Boehm, Hans hans.boehm at hp.com
Mon Nov 22 15:35:22 PST 2004


I think this is a bit better in 7.0alpha1, since the meaning of
GC_free_space_divisor changed.  It's now a fraction of 
2*pointer-containing-live + pointer-free-live + roots
instead of the heap size.  (This was always the goal.  But
the old algorithm didn't normally compute live data sizes.)

This avoids some instability due to changes in fragmentation.

This should make a value of one usable with a stable heap size.
And I think a value of 2 will behave much better than it does now.

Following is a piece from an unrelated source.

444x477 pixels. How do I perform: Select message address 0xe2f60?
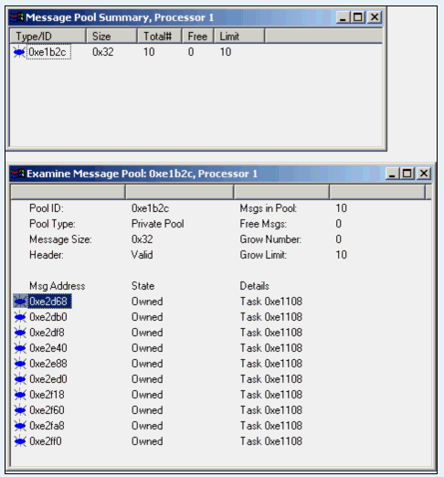(47, 410)
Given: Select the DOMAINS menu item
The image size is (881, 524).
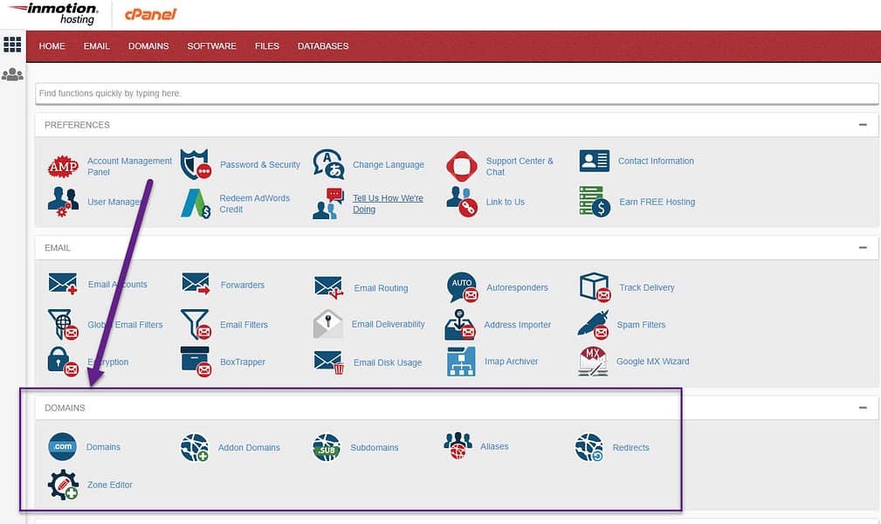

It may still be a good idea to scale the value, but I'm not
sure it will be necessary anymore.

I'm trying to avoid fp computation in critical places in the collector,
to deal with (embedded?) processors without an fpu.  I have no idea
whether that's a useful goal or not.

Hans

> -----Original Message-----
> From: Bruce Hoult [mailto:bruce.hoult at gmail.com]
> Sent: Monday, November 22, 2004 3:07 PM
> To: Boehm, Hans
> Cc: gc at napali.hpl.hp.com
> Subject: Re: [Gc] PRINT_STATS kind, and free_space_divisor
> 
> 
> On Mon, 22 Nov 2004 10:37:10 -0800, Boehm, Hans 
> <hans.boehm at hp.com> wrote:
> > A large free_space_divisor setting will have the effect you 
> describe.
> 
> Just a thought for the future.
> 
> I've found consistently for a number of years, on everything from 200
> MHz to 3+ GHz machines, that the Gwydion Dylan compiler and generated
> programs run the fastest with as large a free_space_divisor as
> possible.  I know some people are more RAM-constrained but I always
> set the divisor to 2, which results in d2c compiling itself getting up
> to about 100 - 120 MB peak instead of as little as 60 MB (but much
> much slower) with a higher divisor setting.
> 
> The problem is that the settings are *very* coarse at that end of the
> scale.  The jump from 3 to 2 is huge, and 1 means "never GC at all". 
> It would be really nice to have more intermediate settings at that end
> of the scale, perhaps a float instead of an integer?  Or maybe
> introduce an integer scaling factor, so that 2 or 3 becomes 20 or 30?